After working long days and nights, he falls asleep for three days,
during which time a fly to which he gave the elixir has survived way past its
life expectancy. Jekyll also finds out,
though, that the fly's sex changed from male to female in those three days.
Jekyll employs Burke and Hare (Ivor Dean and Tony
Calvin) to procure bodies of dead females, no more than 20 years old. He needs as many as he can get to extract the
hormone that's apparently the basis for his elixir. (Later, when the supply of bodies runs out,
the Whitechapel Murders begin.) Jekyll
first tastes the elixir himself almost 25 minutes into the movie. Without the use of potentially fake special
effects, director Roy Ward Baker uses his camera and a mirror to depict the
transformation of Jekyll into Hyde.
Bates is a pretty man as it is and, with his hair long in the movie, you
can easily imagine him turning into Martine Beswick.

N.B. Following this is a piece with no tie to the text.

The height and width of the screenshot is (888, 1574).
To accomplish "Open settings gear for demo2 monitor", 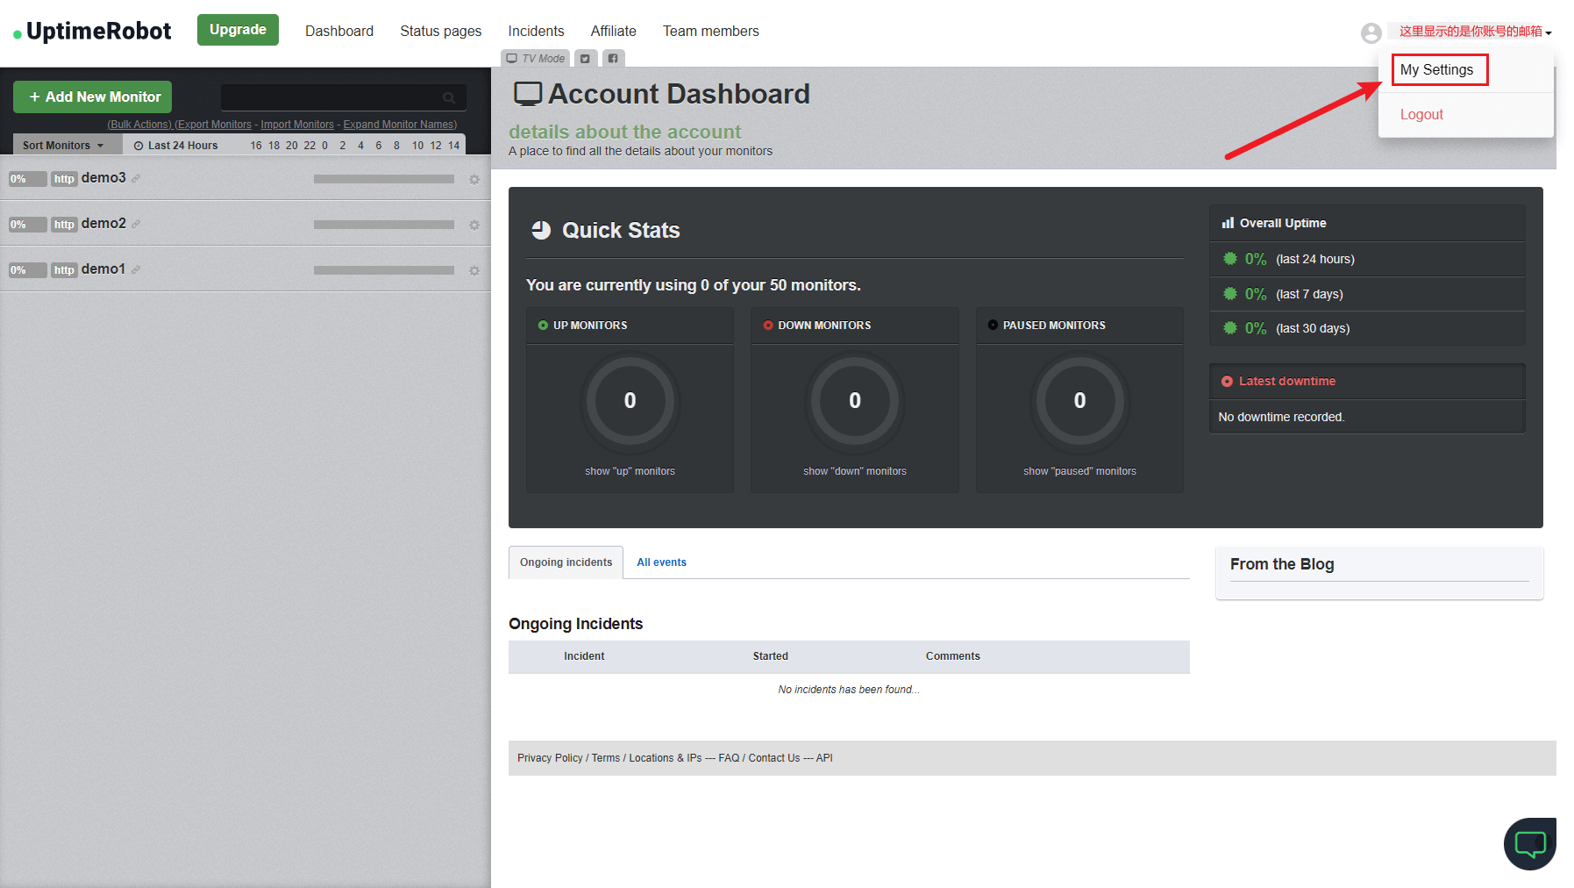I will pyautogui.click(x=474, y=226).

Throughout Dr. Jekyll and Sister Hyde, there is
industrious use of minimal resources to make the male to female transformations
realistic and effective. I particularly
like some of the scenes during (or after) transformations when a hairy, male
hand might caress a smooth, female breast.
In the finale, a broken mirror is used to not only demonstrate the
change, but also to symbolize the split personalities of Jekyll and Hyde. It's even more effective than the usual
Jekyll/Hyde split when you see/hear a man temporarily speaking with a woman's
voice (or vice versa).
Ten minutes in the movie after Jekyll first transforms,
he realizes he might be "messing with things he shouldn't be." But that doesn't deter him. He goes through the typical debate about
sacrificing "the lifeboat to save the streamliner." By any means, though? Of course.

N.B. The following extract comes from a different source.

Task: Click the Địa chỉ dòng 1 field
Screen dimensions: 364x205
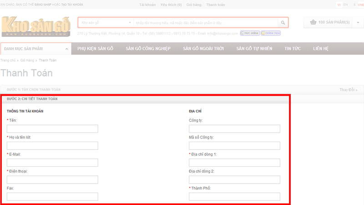Action: coord(234,163)
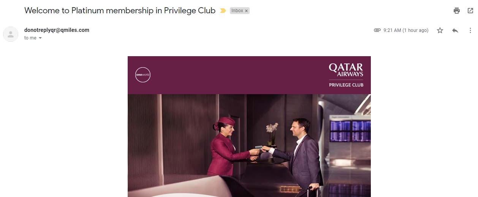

Jekyll decides to take human life so he can ultimately prolong it. And the Whitechapel Murders begin. Dr. Jekyll and Sister Hyde is as dark and
gritty a movie as the location in which it takes place. Near the end, a character states that the fog
is like pea soup. And the movie looks
like it was filmed through a slight bit of the fog itself.
There are many little touches I appreciate in Dr. Jekyll
and Sister Hyde. For one, Sister Hyde,
needing something to wear when she goes out, tears down a red curtain and
quickly puts together a fashionable dress.
(Scarlett O'Hara, or at least Carol Burnett, would be proud!) For another, when the police turn up the heat
on their pursuit of the killer, they don't for one minute consider that it
could be a woman. And another, as Hyde
becomes more dominant (and Jekyll realizes it), the thing he seems to get most
upset about is that women's clothes keep arriving at his apartment. A final example is a line when Hyde is
seducing Robertson. She tells a meddling
neighbor, "Two's company; three's a positive deviation."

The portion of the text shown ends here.